Que la censura franquista se aplicaba de forma contradictoria, por lo que el destino de un manuscrito podía cambiar radicalmente según el censor, puede verse en su colección de cuentos Los niños tontos.
Una primera censora, la bibliotecaria María Isabel Niño Mas, consideró que era perturbadora y potencialmente dañina para la infancia: “este libro es impropio de niños. Si se edita no podrá evitarse el que caiga en manos de ellos produciéndoles un daño tremendo. A los niños hay que tratarlos con más respeto. Rechazada su publicación totalmente”.
Sin embargo, en 1956, el segundo censor, el padre Francisco J. Aguirre Cuervo, permitió su publicación señalando: “poemas que, aunque tratan de niños no son para niños […], se puede permitir su publicación”.
Aunque la obra de Ana María Matute no lo fuera, la intensidad con la que la censura afectó a la literatura infantil y juvenil queda patente en la primera evaluación. Se eliminaba de ella cualquier contenido considerado inmoral o subversivo y se promovieron adaptaciones edulcoradas de clásicos y relatos con fuerte carga didáctica y moralizante.
Dos obras diferentes
También la novela Luciérnagas, ambientada en la contienda civil española, fue rechazada en dos ocasiones, en 1949 y 1953, por considerarse contraria a la moral católica y políticamente sospechosa. El censor la condenó acusándola de lo siguiente:
“domina un total sentimiento antirreligioso que llega a la irreverencia en muchos pasajes. Jamás se cita un nombre santo […] Políticamente, la novela deja mucho que desear. […] no debe autorizarse la obra, pues, intrínsecamente, resulta destructora de los valores humanos y religiosos esenciales”.

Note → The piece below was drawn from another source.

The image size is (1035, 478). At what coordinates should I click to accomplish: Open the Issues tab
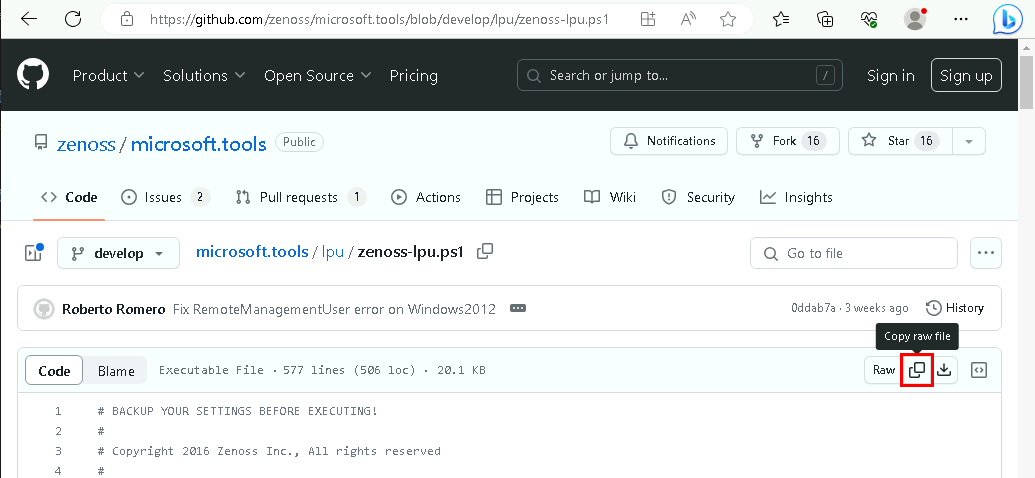pos(165,197)
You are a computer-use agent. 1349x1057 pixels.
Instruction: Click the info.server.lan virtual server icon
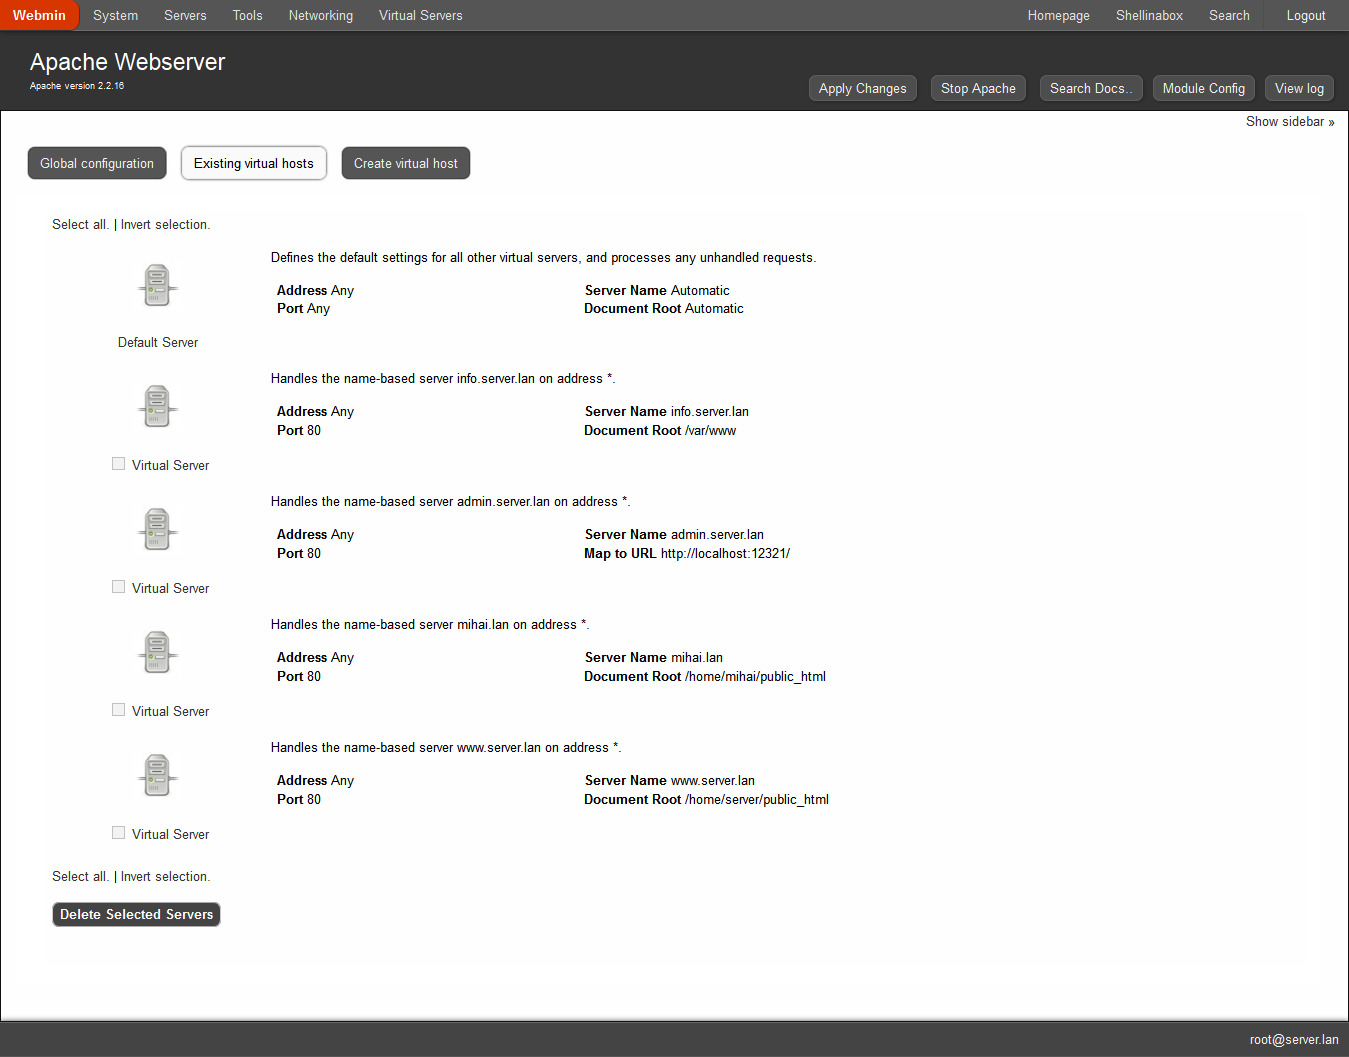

Como estrategia de supervivencia editorial, Matute tuvo que transformarla en En esta tierra, una versión que ya no reconocía como la misma novela. En ella se evitaba cualquier humanización del enemigo o pluralismo político, se introducían expresiones que reforzaban la idea de que el sufrimiento derivaba del pecado o del incumplimiento de los valores tradicionales, se añadían lecciones morales explícitas, subrayando el valor de la maternidad, la culpa y el castigo, y se eliminaban críticas a la educación religiosa o a la moral católica y palabras malsonantes.
La edición publicada en 1993 de Luciérnagas anunció una nueva reescritura, la cual, sin embargo, no provocó una recuperación completa de la primitiva versión.
El control externo generó inevitablemente la mencionada censura interna. Los escritores interiorizaron el aparato censor, convirtiéndose en vigilantes de su propia creación. Este fue, para Matute, el mayor daño causado por el sistema y su verdadero triunfo, porque transformaba la mirada de los autores sobre su propia obra, imponiendo a menudo una modificación profunda en los textos.
Pese a las restricciones, ella logró mantener una voz singular, en ocasiones camuflada bajo la apariencia de inocencia narrativa, en una suerte de posibilismo buerovallejiano –otro autor que encontró formas de “burlar” la censura franquista–. Con la democracia su palabra original, evolucionada, pudo verse liberada de los silencios impuestos.